Christian Scott, trumpet
Matthew Stevens, guitar
Jamire Williams, drums
Kriss Funn, bass
Lawrence Fields, piano
Edison Award winning trumpeter-composer-producer-bandleader Christian Scott stands tall among a handful of talented young jazz artists who are expanding their artistic vision beyond the strict confines of the genre's tradition. Throughout his career, Scott has been an intrepid explorer, from his Grammy nominated debut Rewind That to his genre stretching last album Yesterday You Said Tomorrow. Scott ups the ante on his compelling new double album, Christian aTunde Adjuah, an inspired and provocative two-CD, 23-track collection that spans a range of beyond-jazz influences as he continues to make strides into uncharted jazz territory.
With Scott's trumpet at the heart of most of the tunes, the album features reflective ballads, light and dreamy soundscapes, guitar-edged and rock-inflected cookers, trumpet ecstasies as well as clarion calls and anguished wails. Scott's band consists of guitarist Matthew Stevens, drummer Jamire Williams, bassist Kristopher Keith Funn and pianist Lawrence Fields (Fields' piano sound is often spiced for effect by using paper on the instrument's strings), with guests including tenor saxophonist Kenneth Whalum III, alto saxophonist Louis Fouche IIII and trombonist Corey King.

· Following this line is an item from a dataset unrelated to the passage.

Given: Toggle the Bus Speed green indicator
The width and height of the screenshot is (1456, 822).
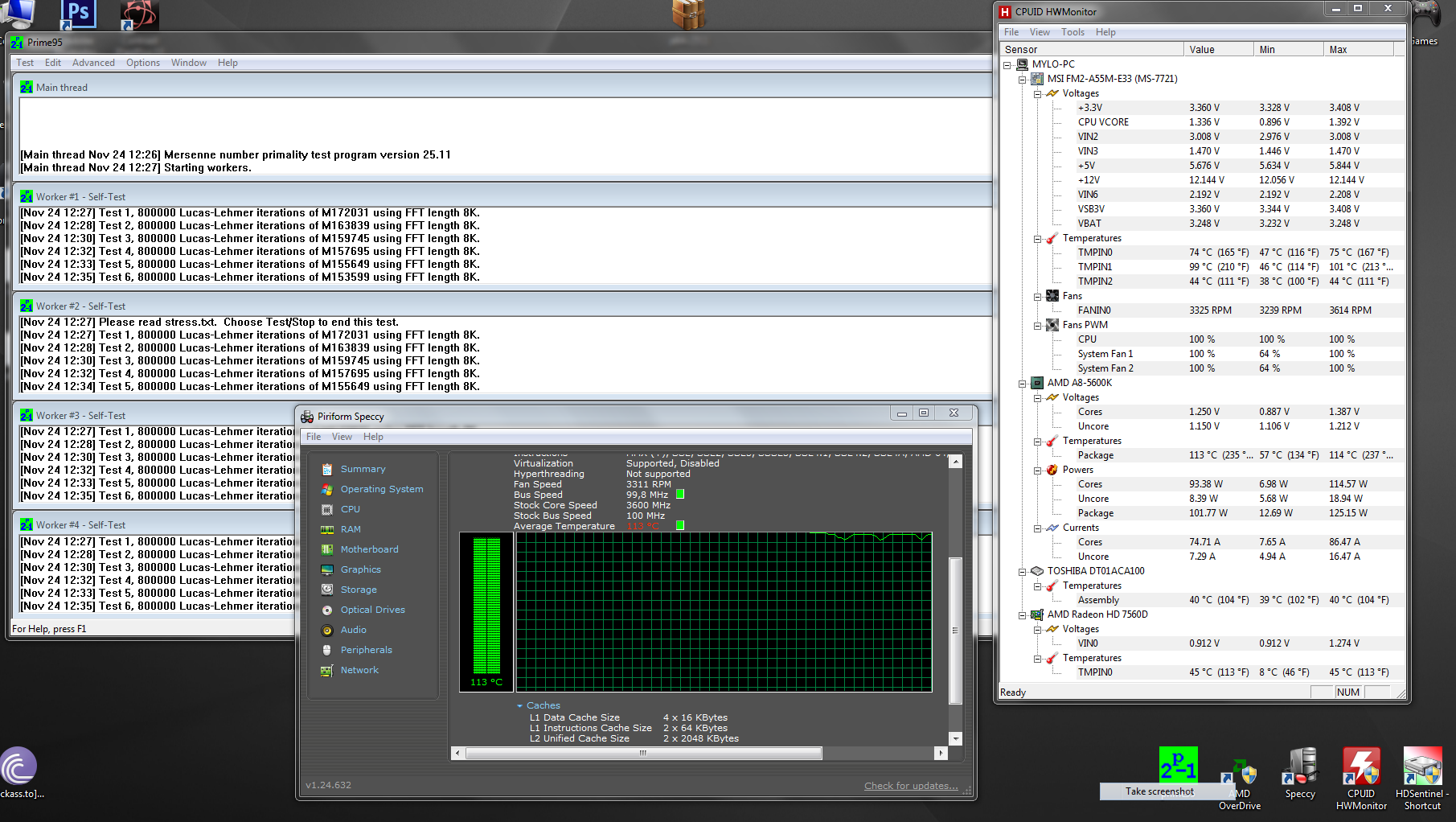Looking at the screenshot, I should (680, 494).

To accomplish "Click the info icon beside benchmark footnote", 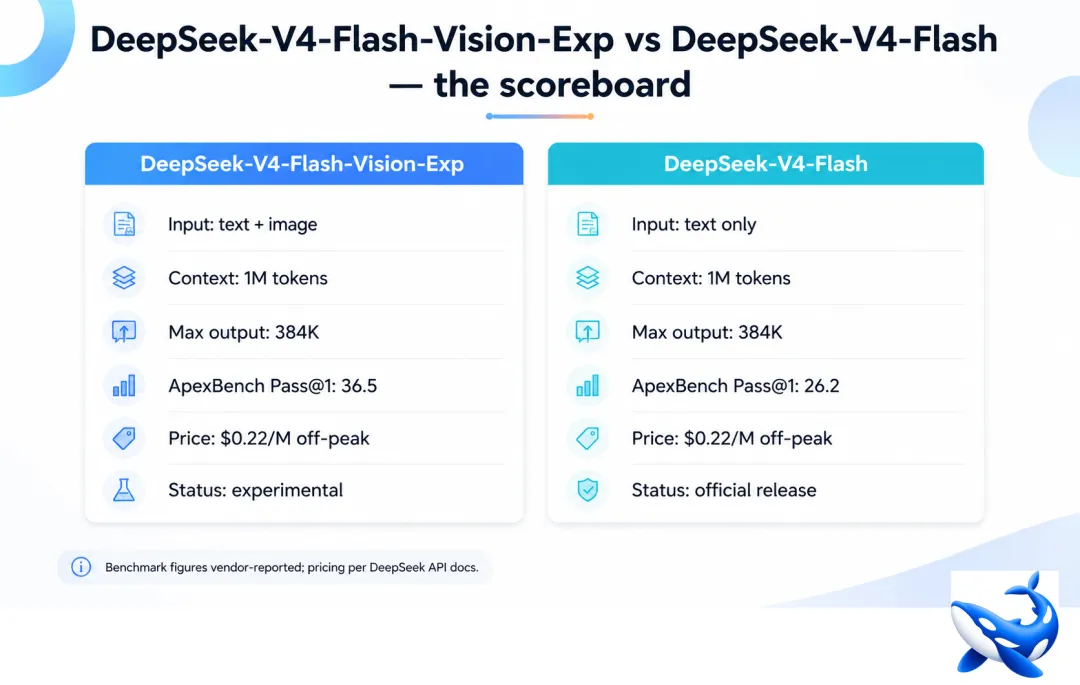I will pyautogui.click(x=81, y=567).
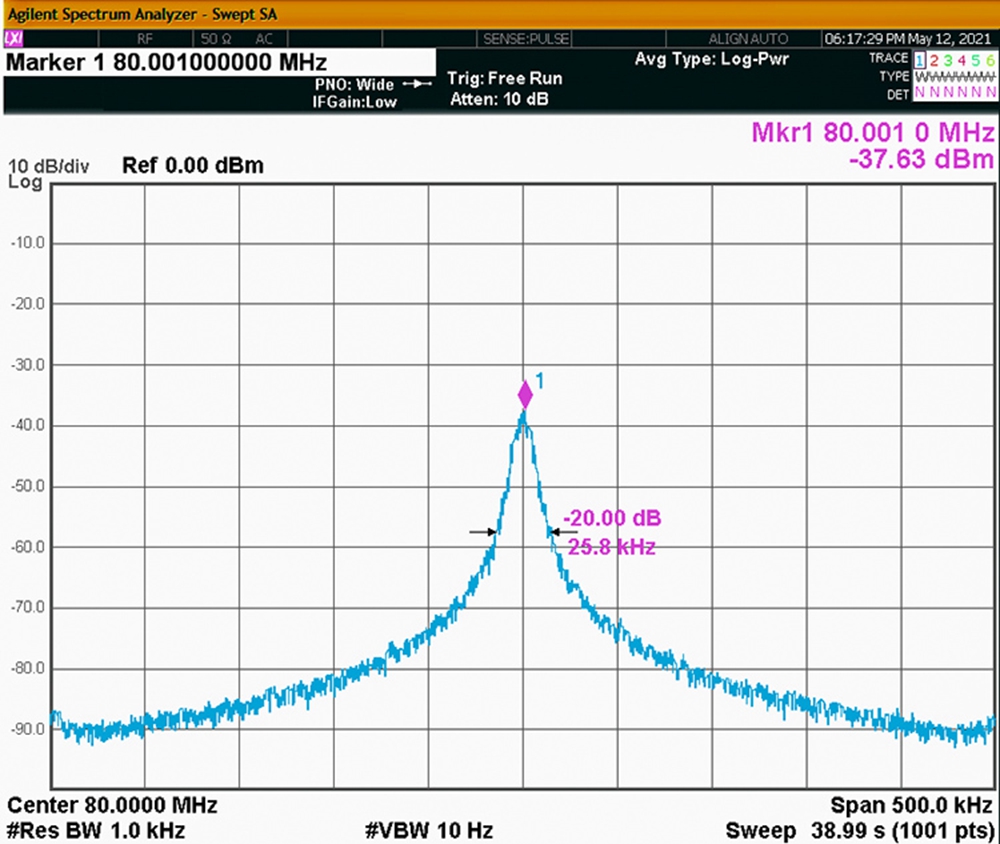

In the liner notes to Christian aTunde Adjuah, addressed as a "Letter to a Future Artist," the New Orleans-born, Harlem-based Scott writes, "As an artist, I am always attempting to do things that haven't been done. This goes beyond simply trying to be adept at something. It requires the ability to revisit past thought processes while considering new landscapes…" In conversation, he adds, "It's all about the willingness to forge new paths and seek new terrain while excavating one's own past as a means of gaining a better contextual understanding of that path."
Scott describes what he plays on Christian aTunde Adjuah as "stretch music," much like he introduced on his 2010 album, Yesterday You Said Tomorrow. In his liners, he writes about people calling his approach "stretch," and notes, "It's true that we are attempting to stretch—not replace—jazz's rhythmic, melodic and harmonic conventions to encompass as many musical forms/languages/cultures as we can. My core belief is that no form of expression is more valid than any other. This belief has compelled me to attempt to create a sound that is genre blind in its acculturation of other musical forms, languages, textures, conventions and processes."